# Task details
Extract every line of the data below and reproduce each one verbatim, in the same order.

═══ Input for this task ═══

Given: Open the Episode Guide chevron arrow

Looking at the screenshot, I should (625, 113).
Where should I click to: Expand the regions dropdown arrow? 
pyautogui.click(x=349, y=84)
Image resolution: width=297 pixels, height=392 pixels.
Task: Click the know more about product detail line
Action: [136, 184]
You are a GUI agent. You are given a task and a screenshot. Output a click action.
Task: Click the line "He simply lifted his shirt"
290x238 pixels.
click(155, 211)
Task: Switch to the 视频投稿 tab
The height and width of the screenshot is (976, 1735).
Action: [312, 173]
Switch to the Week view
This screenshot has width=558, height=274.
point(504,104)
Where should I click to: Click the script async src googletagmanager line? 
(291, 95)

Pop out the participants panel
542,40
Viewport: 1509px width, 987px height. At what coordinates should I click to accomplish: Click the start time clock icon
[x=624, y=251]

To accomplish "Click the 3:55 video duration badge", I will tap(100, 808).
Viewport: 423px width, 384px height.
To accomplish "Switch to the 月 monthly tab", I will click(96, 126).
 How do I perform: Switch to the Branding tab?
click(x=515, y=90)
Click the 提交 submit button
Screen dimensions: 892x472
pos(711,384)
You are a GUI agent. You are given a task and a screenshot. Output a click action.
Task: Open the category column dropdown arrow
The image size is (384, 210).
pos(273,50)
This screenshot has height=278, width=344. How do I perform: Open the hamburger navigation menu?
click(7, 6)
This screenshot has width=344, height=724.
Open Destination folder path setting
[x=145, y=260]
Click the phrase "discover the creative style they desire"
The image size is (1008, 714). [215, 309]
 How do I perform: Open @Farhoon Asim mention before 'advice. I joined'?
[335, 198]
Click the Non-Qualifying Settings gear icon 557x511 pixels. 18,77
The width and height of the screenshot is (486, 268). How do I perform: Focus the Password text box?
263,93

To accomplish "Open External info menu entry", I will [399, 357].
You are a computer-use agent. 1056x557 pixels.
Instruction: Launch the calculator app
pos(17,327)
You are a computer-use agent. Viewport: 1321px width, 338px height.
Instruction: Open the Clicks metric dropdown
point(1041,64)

═══

# Task answer
Given: Open the Episode Guide chevron arrow

Looking at the screenshot, I should (625, 113).
Where should I click to: Expand the regions dropdown arrow? 
pyautogui.click(x=349, y=84)
Image resolution: width=297 pixels, height=392 pixels.
Task: Click the know more about product detail line
Action: [136, 184]
You are a GUI agent. You are given a task and a screenshot. Output a click action.
Task: Click the line "He simply lifted his shirt"
290x238 pixels.
click(155, 211)
Task: Switch to the 视频投稿 tab
The height and width of the screenshot is (976, 1735).
Action: [312, 173]
Switch to the Week view
This screenshot has width=558, height=274.
point(504,104)
Where should I click to: Click the script async src googletagmanager line? 
(291, 95)

Pop out the participants panel
542,40
Viewport: 1509px width, 987px height. At what coordinates should I click to accomplish: Click the start time clock icon
[x=624, y=251]

To accomplish "Click the 3:55 video duration badge", I will tap(100, 808).
Viewport: 423px width, 384px height.
To accomplish "Switch to the 月 monthly tab", I will click(96, 126).
 How do I perform: Switch to the Branding tab?
click(x=515, y=90)
Click the 提交 submit button
Screen dimensions: 892x472
pos(711,384)
You are a GUI agent. You are given a task and a screenshot. Output a click action.
Task: Open the category column dropdown arrow
The image size is (384, 210).
pos(273,50)
This screenshot has height=278, width=344. How do I perform: Open the hamburger navigation menu?
click(7, 6)
This screenshot has width=344, height=724.
Open Destination folder path setting
[x=145, y=260]
Click the phrase "discover the creative style they desire"
The image size is (1008, 714). [215, 309]
 How do I perform: Open @Farhoon Asim mention before 'advice. I joined'?
[335, 198]
Click the Non-Qualifying Settings gear icon 557x511 pixels. 18,77
The width and height of the screenshot is (486, 268). How do I perform: Focus the Password text box?
263,93

To accomplish "Open External info menu entry", I will [399, 357].
You are a computer-use agent. 1056x557 pixels.
Instruction: Launch the calculator app
pos(17,327)
You are a computer-use agent. Viewport: 1321px width, 338px height.
Instruction: Open the Clicks metric dropdown
point(1041,64)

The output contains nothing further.